Why in trading do 90% of short-term traders go bankrupt, while those who take it slow make a fortune?


Many people treat trading like "cooking," hoping to buy today and double their money tomorrow. But true experts know: the eighth wonder of the world—compound interest—is the most terrifying force.
In the world of trading, slow is the fastest path.
Don’t underestimate the 15% “slow money” each year; let’s do some math (principal 100k):
After 10 years ≈ 405k
After 20 years ≈ 1.64M
After 30 years ≈ 6.62M (a full 66 times!)
If you constantly chase daily 10% gains, you’re likely to never see the day when the compound interest curve turns upward.

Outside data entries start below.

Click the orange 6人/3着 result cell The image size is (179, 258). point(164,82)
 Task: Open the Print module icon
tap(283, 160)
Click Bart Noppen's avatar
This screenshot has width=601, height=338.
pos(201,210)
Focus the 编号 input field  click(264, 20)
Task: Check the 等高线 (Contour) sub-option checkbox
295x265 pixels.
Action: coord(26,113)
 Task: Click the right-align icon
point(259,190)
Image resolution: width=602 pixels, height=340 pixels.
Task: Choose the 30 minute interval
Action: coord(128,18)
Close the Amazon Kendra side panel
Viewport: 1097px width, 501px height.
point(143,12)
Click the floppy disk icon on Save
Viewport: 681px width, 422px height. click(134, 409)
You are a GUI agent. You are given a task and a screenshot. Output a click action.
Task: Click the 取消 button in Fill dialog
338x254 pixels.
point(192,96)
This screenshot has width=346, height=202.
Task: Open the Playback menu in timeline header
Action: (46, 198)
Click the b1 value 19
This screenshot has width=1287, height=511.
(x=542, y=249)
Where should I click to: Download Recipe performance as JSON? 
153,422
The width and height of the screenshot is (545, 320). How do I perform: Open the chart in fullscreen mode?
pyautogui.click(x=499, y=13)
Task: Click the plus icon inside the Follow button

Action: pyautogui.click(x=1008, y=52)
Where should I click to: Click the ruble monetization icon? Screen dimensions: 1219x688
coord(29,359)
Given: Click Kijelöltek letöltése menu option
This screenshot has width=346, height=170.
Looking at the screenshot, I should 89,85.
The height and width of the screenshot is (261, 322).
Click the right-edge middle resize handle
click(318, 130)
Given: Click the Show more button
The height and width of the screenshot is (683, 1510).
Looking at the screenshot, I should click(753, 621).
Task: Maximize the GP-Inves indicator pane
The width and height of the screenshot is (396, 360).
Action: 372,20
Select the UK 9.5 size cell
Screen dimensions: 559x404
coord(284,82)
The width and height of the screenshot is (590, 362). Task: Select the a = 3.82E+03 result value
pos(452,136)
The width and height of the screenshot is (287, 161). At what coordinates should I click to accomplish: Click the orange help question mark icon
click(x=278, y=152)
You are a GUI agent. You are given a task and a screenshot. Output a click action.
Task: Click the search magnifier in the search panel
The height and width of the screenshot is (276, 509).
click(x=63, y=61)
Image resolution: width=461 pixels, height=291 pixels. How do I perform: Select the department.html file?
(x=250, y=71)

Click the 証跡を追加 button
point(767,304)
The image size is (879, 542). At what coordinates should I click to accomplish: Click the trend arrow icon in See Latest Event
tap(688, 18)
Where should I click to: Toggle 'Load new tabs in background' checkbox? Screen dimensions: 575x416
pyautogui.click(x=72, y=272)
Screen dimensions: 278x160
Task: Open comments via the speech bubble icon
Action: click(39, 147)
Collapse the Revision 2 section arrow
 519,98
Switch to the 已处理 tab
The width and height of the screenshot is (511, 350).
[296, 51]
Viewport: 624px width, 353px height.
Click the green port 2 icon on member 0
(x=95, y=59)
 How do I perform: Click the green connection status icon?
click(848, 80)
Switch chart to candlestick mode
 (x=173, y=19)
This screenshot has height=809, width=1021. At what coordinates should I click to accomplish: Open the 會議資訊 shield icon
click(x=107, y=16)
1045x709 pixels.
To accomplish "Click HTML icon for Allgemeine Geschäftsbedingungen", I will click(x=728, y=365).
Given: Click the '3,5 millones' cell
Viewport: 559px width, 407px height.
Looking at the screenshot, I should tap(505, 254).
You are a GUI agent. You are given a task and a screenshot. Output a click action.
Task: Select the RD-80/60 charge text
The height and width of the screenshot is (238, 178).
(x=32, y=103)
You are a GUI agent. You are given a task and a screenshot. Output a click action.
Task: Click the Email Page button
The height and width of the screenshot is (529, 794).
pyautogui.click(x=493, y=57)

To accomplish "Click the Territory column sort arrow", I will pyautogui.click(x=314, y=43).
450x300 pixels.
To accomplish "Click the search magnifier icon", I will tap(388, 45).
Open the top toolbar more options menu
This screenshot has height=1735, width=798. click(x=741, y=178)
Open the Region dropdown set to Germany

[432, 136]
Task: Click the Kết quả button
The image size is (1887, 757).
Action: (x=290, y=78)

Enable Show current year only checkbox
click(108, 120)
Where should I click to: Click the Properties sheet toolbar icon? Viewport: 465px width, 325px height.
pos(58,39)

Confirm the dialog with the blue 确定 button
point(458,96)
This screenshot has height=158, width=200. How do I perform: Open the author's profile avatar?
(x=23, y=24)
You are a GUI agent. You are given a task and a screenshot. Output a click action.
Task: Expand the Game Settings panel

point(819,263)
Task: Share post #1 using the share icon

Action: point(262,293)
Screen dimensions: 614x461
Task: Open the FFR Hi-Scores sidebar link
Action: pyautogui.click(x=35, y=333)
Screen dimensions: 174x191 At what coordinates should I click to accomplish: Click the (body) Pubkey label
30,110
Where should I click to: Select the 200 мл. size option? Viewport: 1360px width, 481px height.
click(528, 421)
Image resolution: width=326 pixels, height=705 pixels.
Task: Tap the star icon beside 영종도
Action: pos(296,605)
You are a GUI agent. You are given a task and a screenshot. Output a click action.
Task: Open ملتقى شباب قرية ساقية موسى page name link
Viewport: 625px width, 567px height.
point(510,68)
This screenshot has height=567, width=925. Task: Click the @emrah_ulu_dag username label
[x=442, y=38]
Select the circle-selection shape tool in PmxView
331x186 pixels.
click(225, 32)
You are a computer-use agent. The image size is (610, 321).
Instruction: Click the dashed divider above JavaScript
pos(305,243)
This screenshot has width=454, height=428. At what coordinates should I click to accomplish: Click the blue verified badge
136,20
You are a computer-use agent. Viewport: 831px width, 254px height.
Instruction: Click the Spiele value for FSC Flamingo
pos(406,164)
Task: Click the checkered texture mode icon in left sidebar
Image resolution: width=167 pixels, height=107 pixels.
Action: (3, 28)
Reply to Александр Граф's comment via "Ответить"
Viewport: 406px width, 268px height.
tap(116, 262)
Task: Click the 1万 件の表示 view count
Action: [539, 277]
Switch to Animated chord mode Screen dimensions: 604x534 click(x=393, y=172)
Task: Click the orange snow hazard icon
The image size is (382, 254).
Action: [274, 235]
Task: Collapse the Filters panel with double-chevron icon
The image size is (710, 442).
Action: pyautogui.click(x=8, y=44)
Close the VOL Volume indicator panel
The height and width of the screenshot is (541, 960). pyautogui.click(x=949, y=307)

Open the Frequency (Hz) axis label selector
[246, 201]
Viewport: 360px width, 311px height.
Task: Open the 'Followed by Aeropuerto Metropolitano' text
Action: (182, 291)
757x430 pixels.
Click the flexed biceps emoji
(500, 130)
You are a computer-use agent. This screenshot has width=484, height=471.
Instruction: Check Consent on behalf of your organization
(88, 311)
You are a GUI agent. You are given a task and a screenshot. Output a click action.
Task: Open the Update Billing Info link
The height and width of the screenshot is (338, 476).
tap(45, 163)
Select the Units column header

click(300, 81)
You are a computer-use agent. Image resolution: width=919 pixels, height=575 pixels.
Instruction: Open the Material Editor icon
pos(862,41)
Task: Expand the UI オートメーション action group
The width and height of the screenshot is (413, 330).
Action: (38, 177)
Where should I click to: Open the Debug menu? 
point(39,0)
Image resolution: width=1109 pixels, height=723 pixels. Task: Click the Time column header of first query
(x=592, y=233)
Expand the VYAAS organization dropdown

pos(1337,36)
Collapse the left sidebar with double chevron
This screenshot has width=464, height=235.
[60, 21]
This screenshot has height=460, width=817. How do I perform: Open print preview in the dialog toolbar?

Every “fast in, fast out” trade wears down your principal (fees, slippage), and also drains your emotional energy.
Short-term speculation may seem exciting, but over a longer period, the win rate is extremely low.
True masters are not prediction gods, but the ones who can “endure.” They understand how to use time to smooth out noise and let good trends reinforce themselves.
How to cultivate extremely counterintuitive patience?
Never go all-in; holding cash allows you to calmly pull the trigger in panic “golden pits.”
Only do what you truly understand; don’t envy others’ overnight riches.
Your goal should be “financial freedom in 10 years,” not “buy a Lambo tomorrow.”
Compound interest is never linear; it’s exponential. Most people lose because they can’t wait for that longest curve to explode.
Slow down, turn time into your ally. You’ll find: the truly fast ones are never those running the fastest, but those who walk steadily and stay at the table the longest.